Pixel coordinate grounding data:

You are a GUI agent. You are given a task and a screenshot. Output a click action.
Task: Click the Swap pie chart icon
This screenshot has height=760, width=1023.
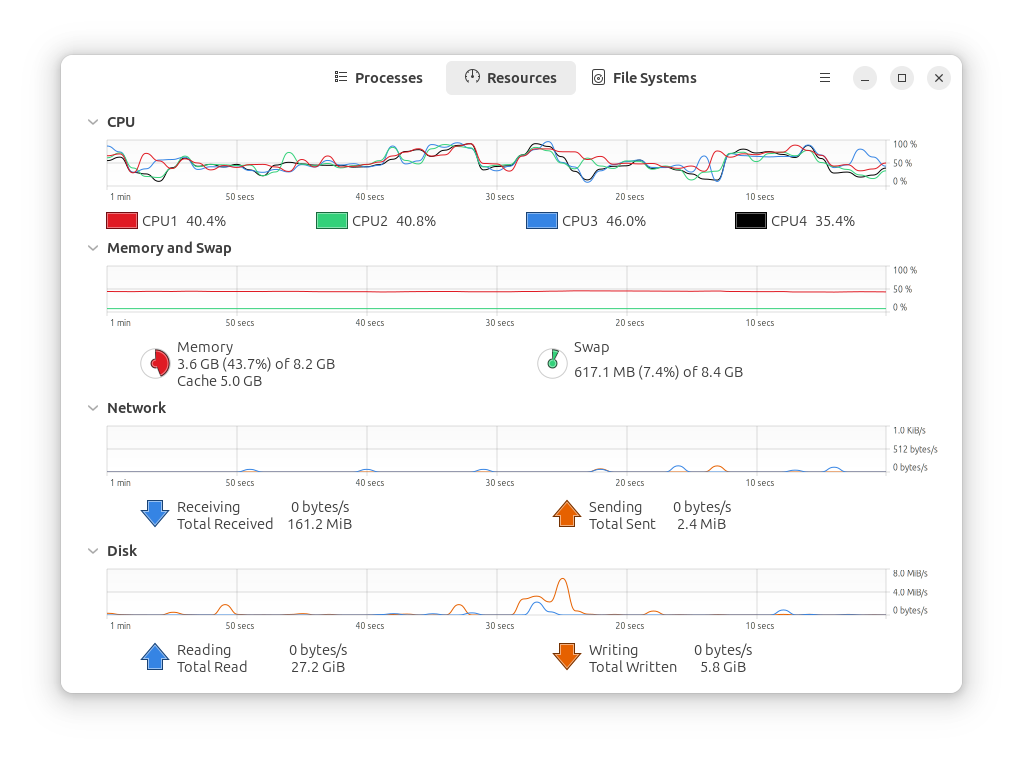[x=552, y=364]
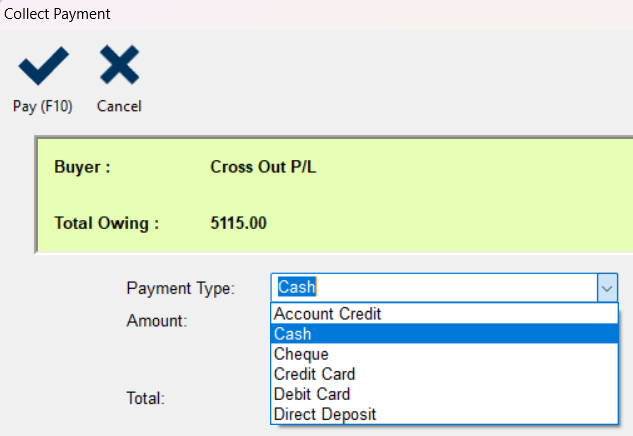Click the Total Owing label
This screenshot has height=436, width=633.
point(107,222)
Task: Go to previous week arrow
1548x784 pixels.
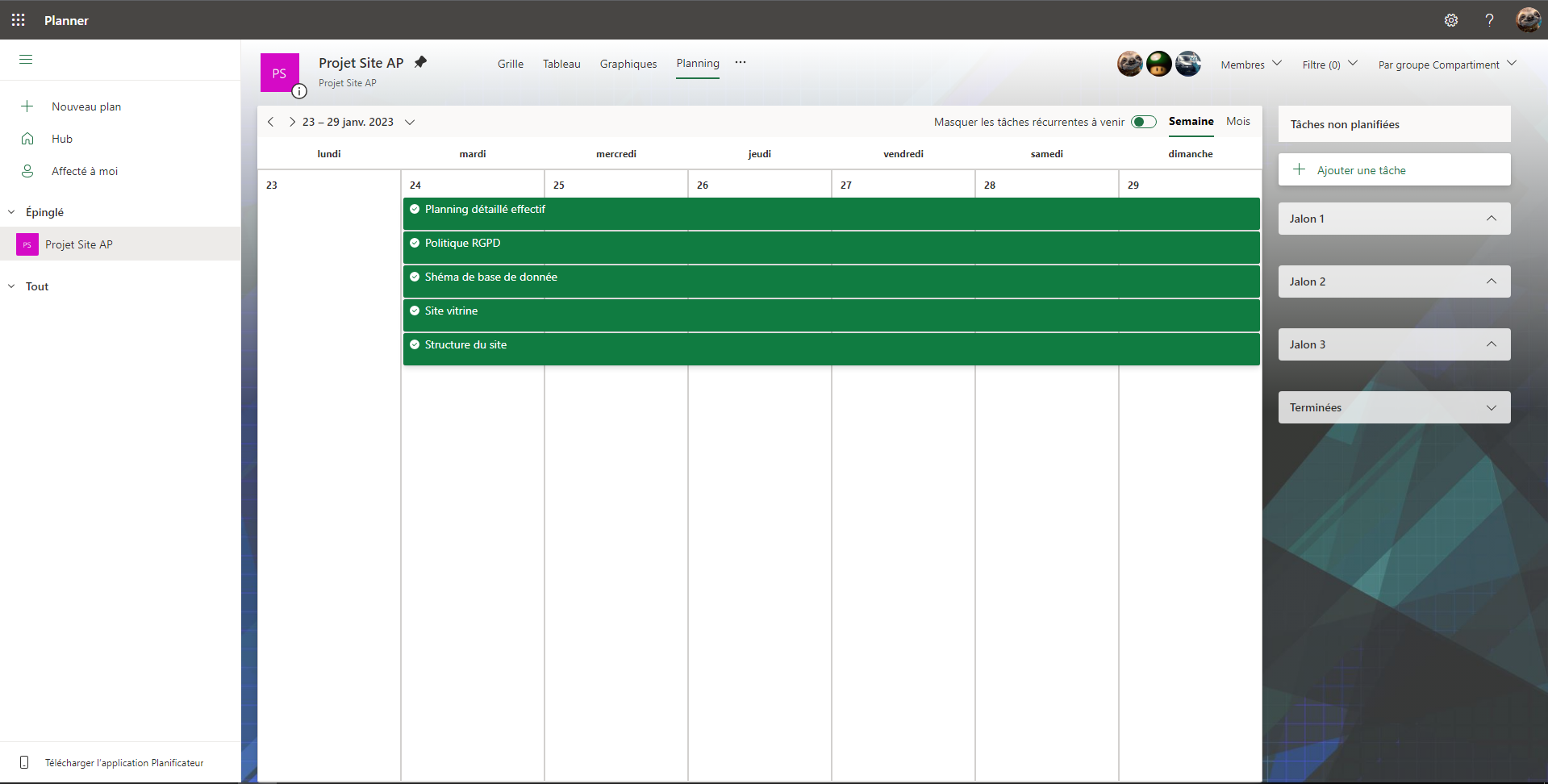Action: 271,122
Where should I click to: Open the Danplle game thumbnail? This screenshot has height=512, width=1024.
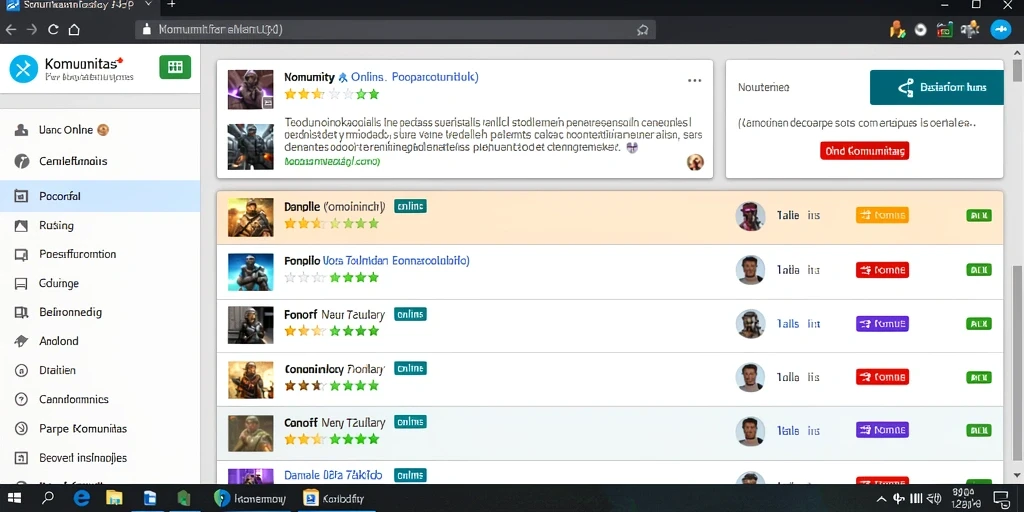pyautogui.click(x=251, y=217)
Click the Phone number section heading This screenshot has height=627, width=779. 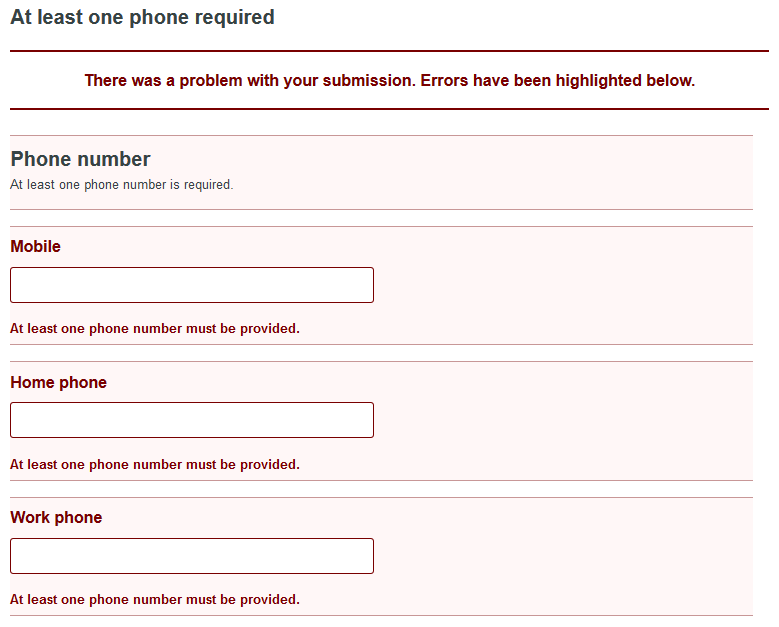pyautogui.click(x=80, y=159)
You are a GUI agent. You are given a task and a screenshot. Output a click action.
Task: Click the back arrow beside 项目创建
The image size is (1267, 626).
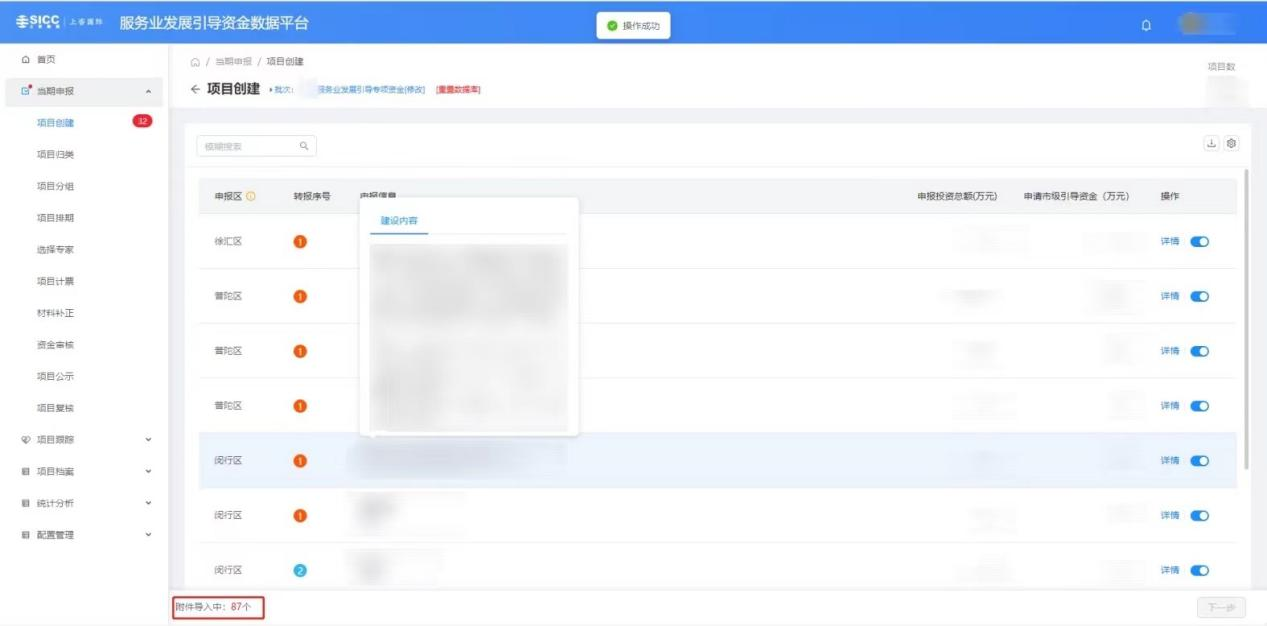coord(195,90)
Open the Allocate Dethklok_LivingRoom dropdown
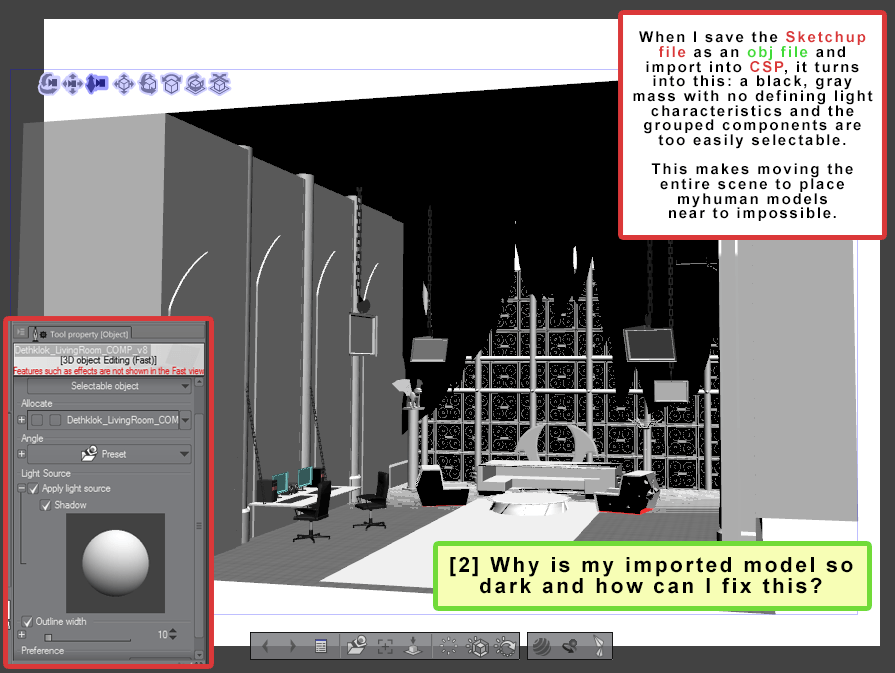This screenshot has height=673, width=895. [185, 421]
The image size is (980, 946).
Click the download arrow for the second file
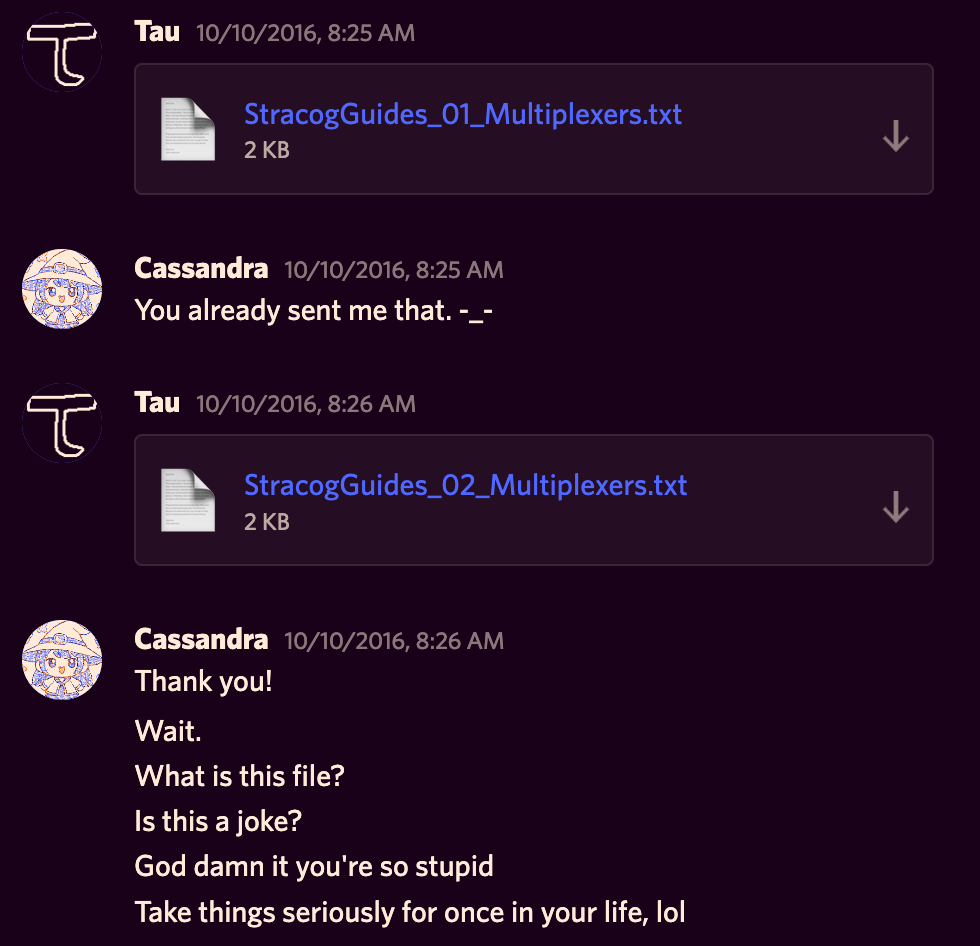click(895, 508)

Exercise objective » Give back the lines from the one containing "Open the Allocate" through the last line of the records above exactly as they appear, both included, and no pictures.

Output for this task »
Open the Allocate Dethklok_LivingRoom dropdown
This screenshot has height=673, width=895. [185, 421]
The image size is (980, 946).
Click the download arrow for the second file
click(895, 508)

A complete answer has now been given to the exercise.